### Dataset entries

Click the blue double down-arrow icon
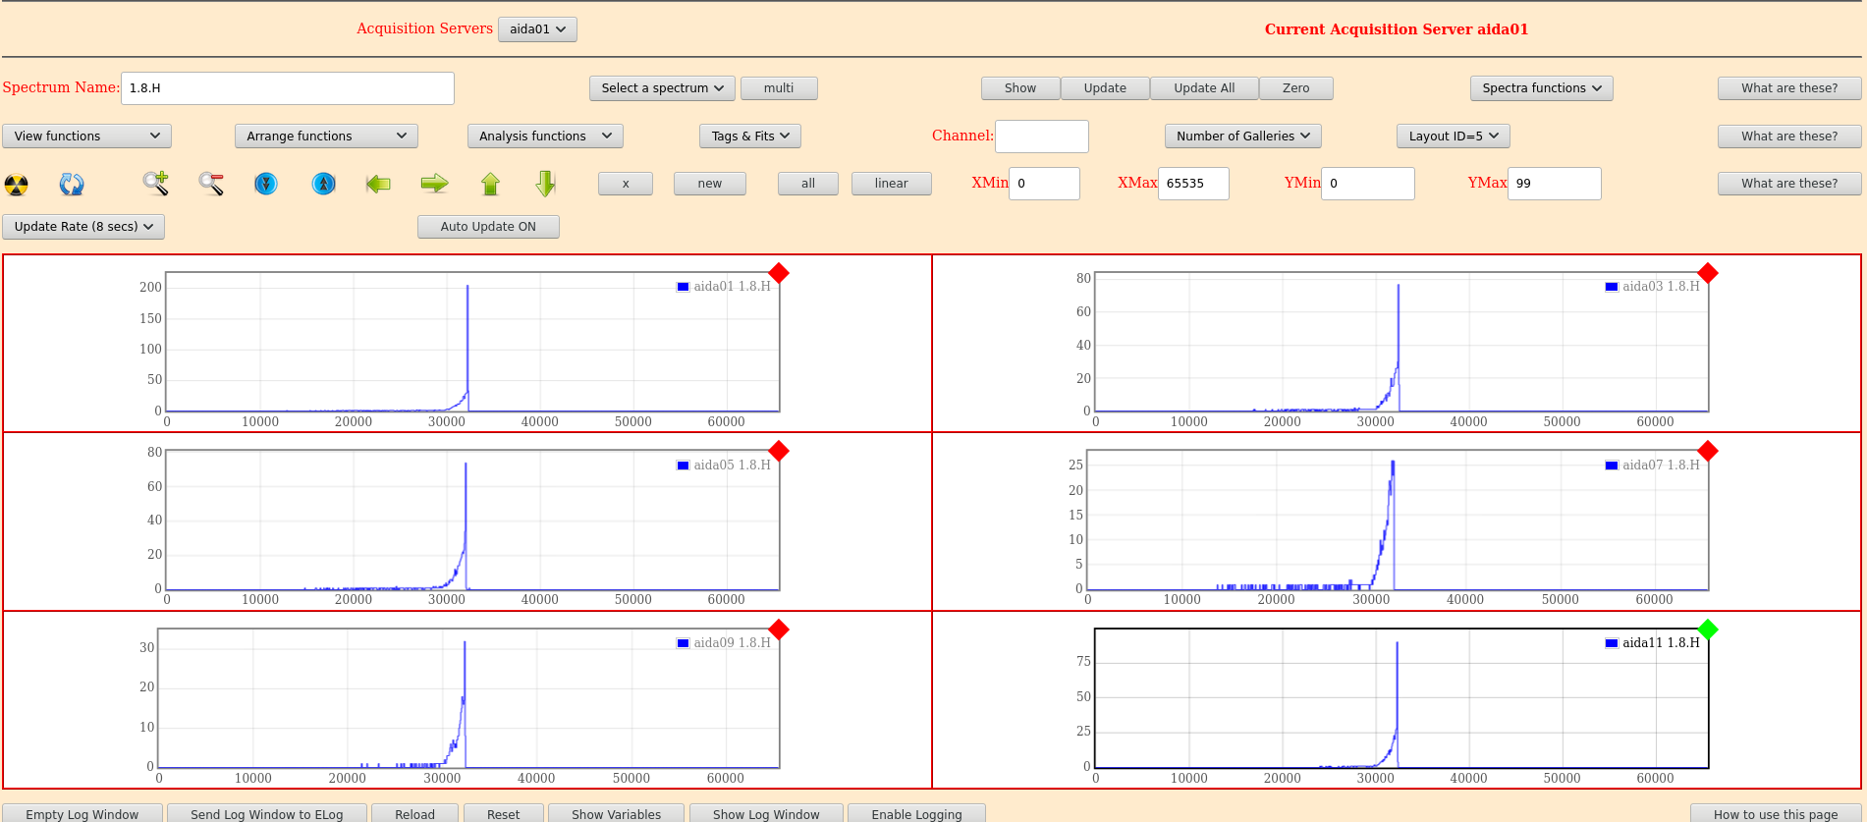The image size is (1867, 822). pyautogui.click(x=266, y=184)
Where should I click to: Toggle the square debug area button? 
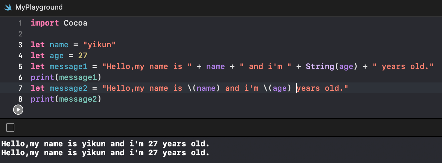[x=10, y=128]
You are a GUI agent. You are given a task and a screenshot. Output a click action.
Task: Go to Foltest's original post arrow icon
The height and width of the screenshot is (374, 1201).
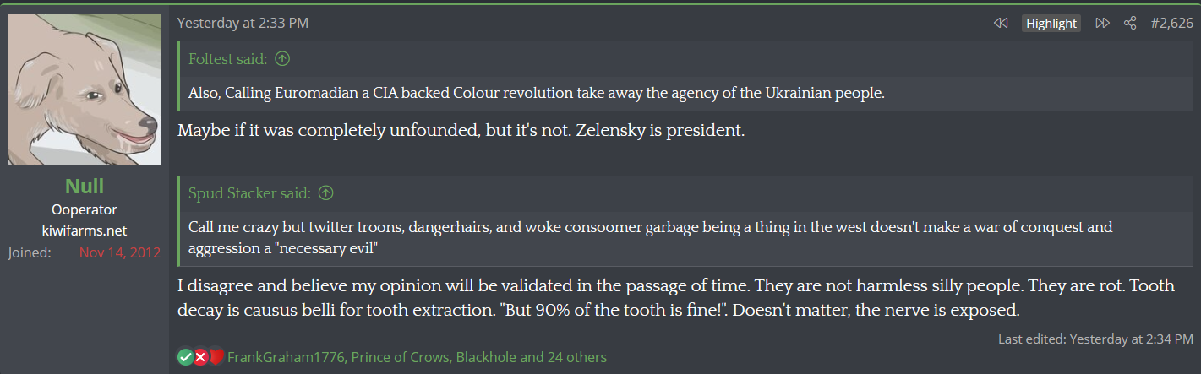tap(282, 59)
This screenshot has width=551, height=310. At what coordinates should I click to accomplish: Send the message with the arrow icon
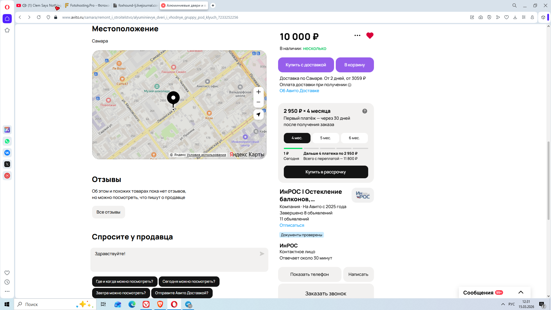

### Problem to work on
Lay out the lines of the records above as a numbered list, skipping blank lines and leaving the pictures out.

### Output of the task
1. Click the blue double down-arrow icon
2. The image size is (1867, 822). pyautogui.click(x=266, y=184)
3. Where should I click to: Toggle the square debug area button? 
4. [x=10, y=128]
5. You are a GUI agent. You are given a task and a screenshot. Output a click action.
6. Task: Go to Foltest's original post arrow icon
7. The height and width of the screenshot is (374, 1201).
8. tap(282, 59)
9. This screenshot has width=551, height=310. At what coordinates should I click to accomplish: Send the message with the arrow icon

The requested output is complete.